Published December 2013
S&P Global published PEP Report 284 in 2012 on bio-based adipic acid (ADA), which included an evaluation of Verdezyne process technology using their Generation-1 genetically modified yeast to convert glucose to adipic acid via fermentation. Verdezyne has subsequently developed Generation-2 yeast for adipic acid production from palm oil fatty acid distillate (PFAD). The new generation of genetically modified yeast claims faster productivity, and a tolerance for the high pH environment resulting from high concentrations of adipic acid product (up to 10 weight percent) in the fermentation broth. Given the solubility of adipic acid in water at fermentation temperatures being only 3.5%, the broth is supersaturated with adipic acid crystals. Verdezyne claims that Generation-2 yeast converts 1 mol of PFAD to 1 mol of adipic acid, for a mass consumption of approximately 2 mt PFAD producing 1 mt ADA. Verdezyne also claims adipic acid fermentation production rates of 1 gm/hr-liter, and insensitivity of this rate to the concentration of adipic acid in the fermentation broth.
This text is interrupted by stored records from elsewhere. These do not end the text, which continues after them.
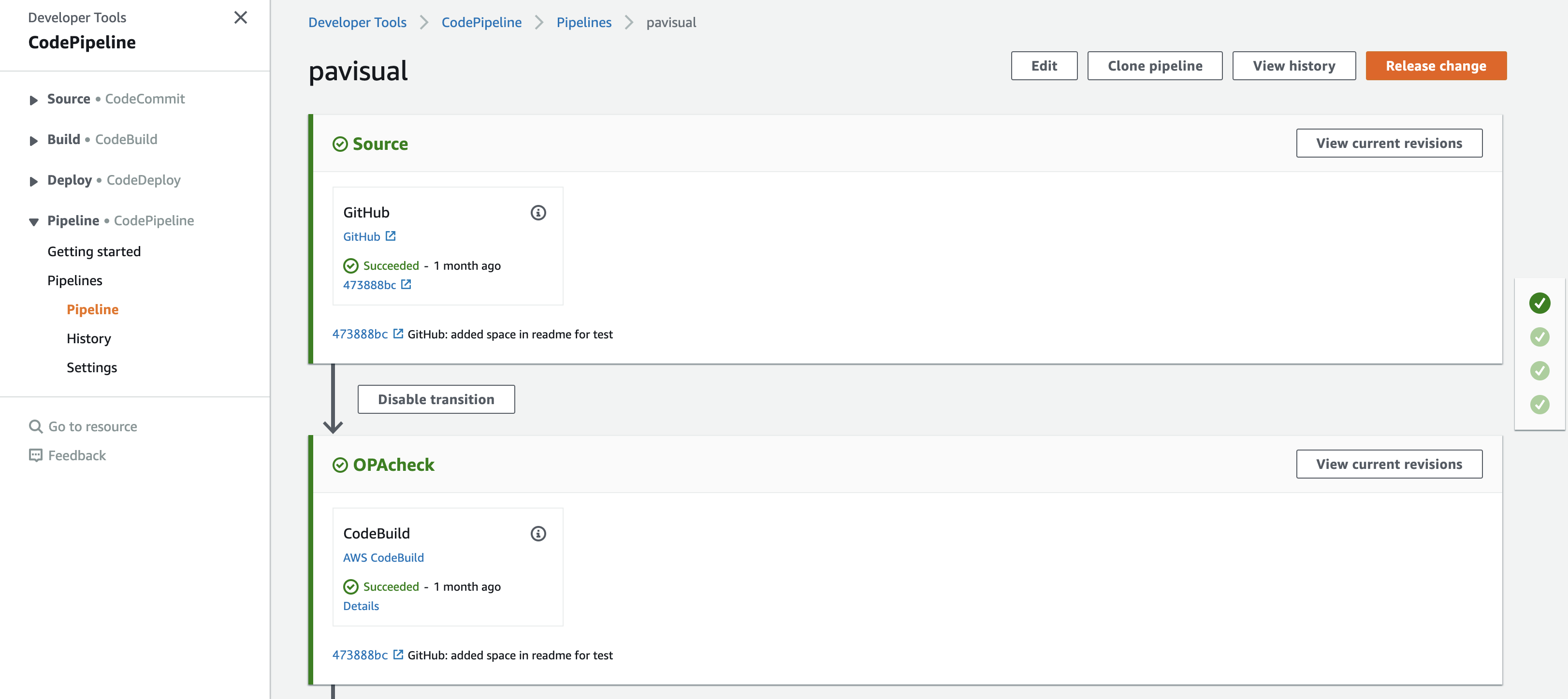This screenshot has width=1568, height=699.
Task: Select the History menu item in sidebar
Action: click(89, 338)
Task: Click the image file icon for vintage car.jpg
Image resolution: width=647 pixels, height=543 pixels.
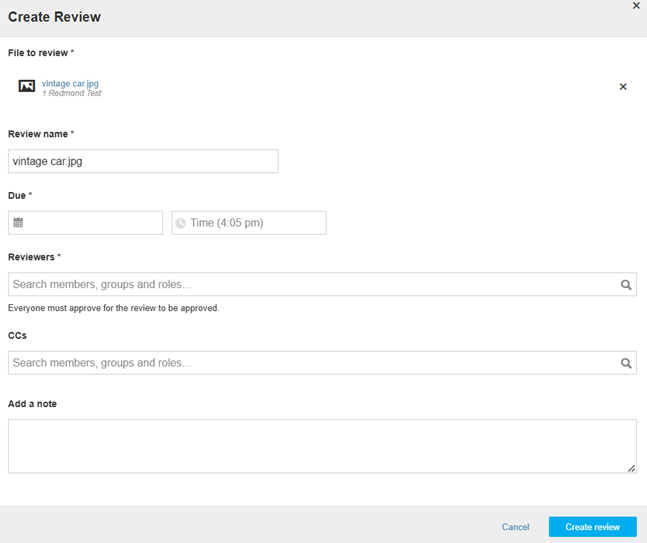Action: click(x=27, y=86)
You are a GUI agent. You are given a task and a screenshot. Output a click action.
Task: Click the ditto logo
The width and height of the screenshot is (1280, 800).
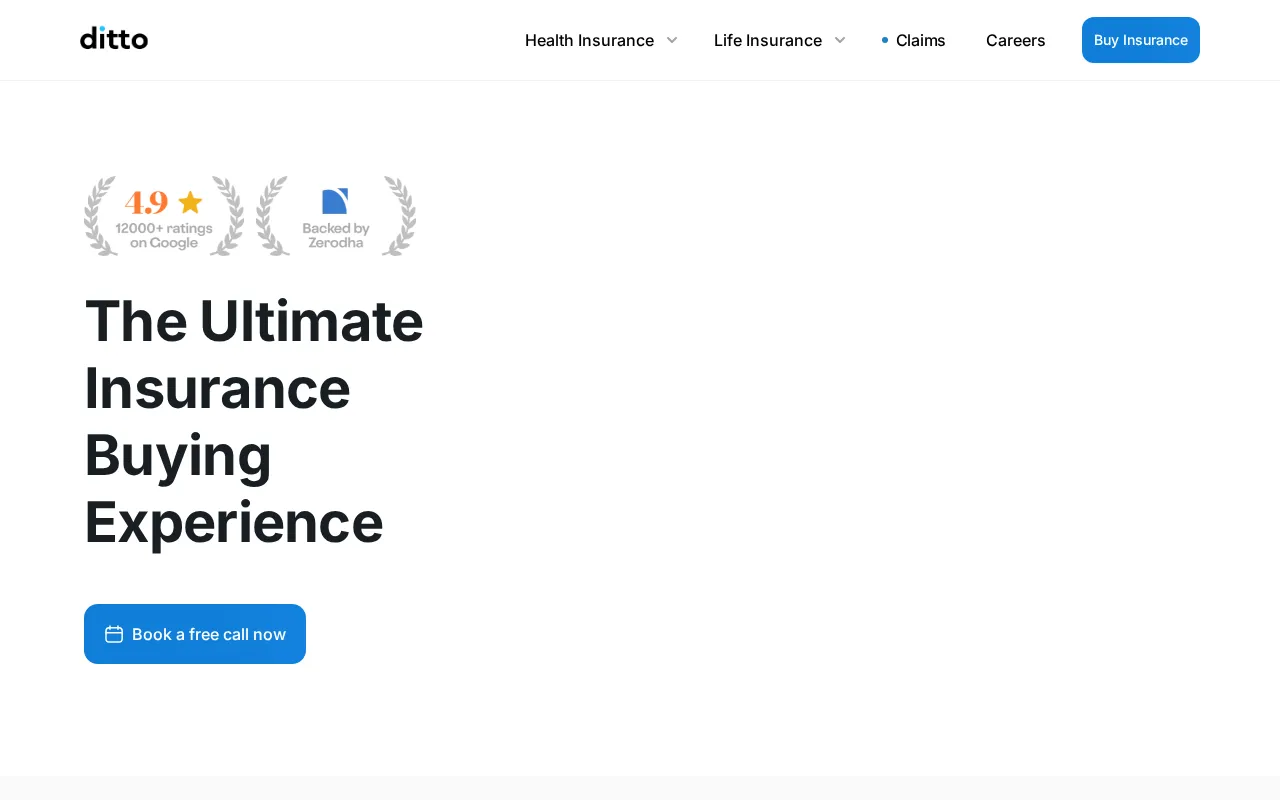[x=114, y=39]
In this PEP review, we evaluate our understanding of Verdezyne's Generation-2 yeast technology, and we have modified significant portions of our process design from 2012 to take advantage of the process benefits provided by Verdezyne intellectual property. Conventional bio-based acid processes must operate at low broth acid concentrations given the sensitivity of organisms to low pH, requiring a complicated solution concentration approach. The two approaches most often used are liquid-liquid extraction, or converting the acid to a corresponding salt (often an ammonium salt), to eliminate the acid pH solution problem while allowing reasonably efficient reversion of the salt back to adipic acid. At the Verdezyne 10% adipic acid concentration in fermentation broth, concentration can be effected by three-stage evaporation.
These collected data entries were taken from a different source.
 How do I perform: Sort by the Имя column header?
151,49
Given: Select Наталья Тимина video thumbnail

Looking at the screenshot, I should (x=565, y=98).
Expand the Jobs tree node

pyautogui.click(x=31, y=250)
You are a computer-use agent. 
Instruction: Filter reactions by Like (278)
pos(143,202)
The conventional DuPont/INVISTA adipic acid process converts cyclohexane to adipic acid using a two-step oxidation process in nitric acid. Besides the expensive metallurgy required for handling hot nitric acid (titanium), the conventional process produces significant quantities of by-product succinic acid and glutaric acid. Succinic acid crystallizes at a temperature slightly above adipic acid, while glutaric acid crystallizes at a temperature slightly below adipic acid. To effectively purify adipic acid via crystallization, there is a narrow concentration/temperature window in which to crystallize adipic acid without also crystallizing the other two by-products. In practice, this requires conducting the crystallization at sub-ambient temperatures at high vacuum, in order to remove water from the crystallizer solution as the crystals are precipitating out of solution. The vacuum compression requirement is both highly capital intensive, and highly energy intensive. Since the Verdezyne Generation-2 process produces only mono-carboxylic by-products, the crystallization dilemma is avoided.
In this review we update our understanding of Verdezyne's Generation-2 adipic acid fermentation from PFAD technology using the approaches described above. We present both the technical aspects (process flow diagrams, equipment lists, material balances), and the corresponding capital cost and operating cost estimates for manufacture at a commercially competitive 160 kty capacity.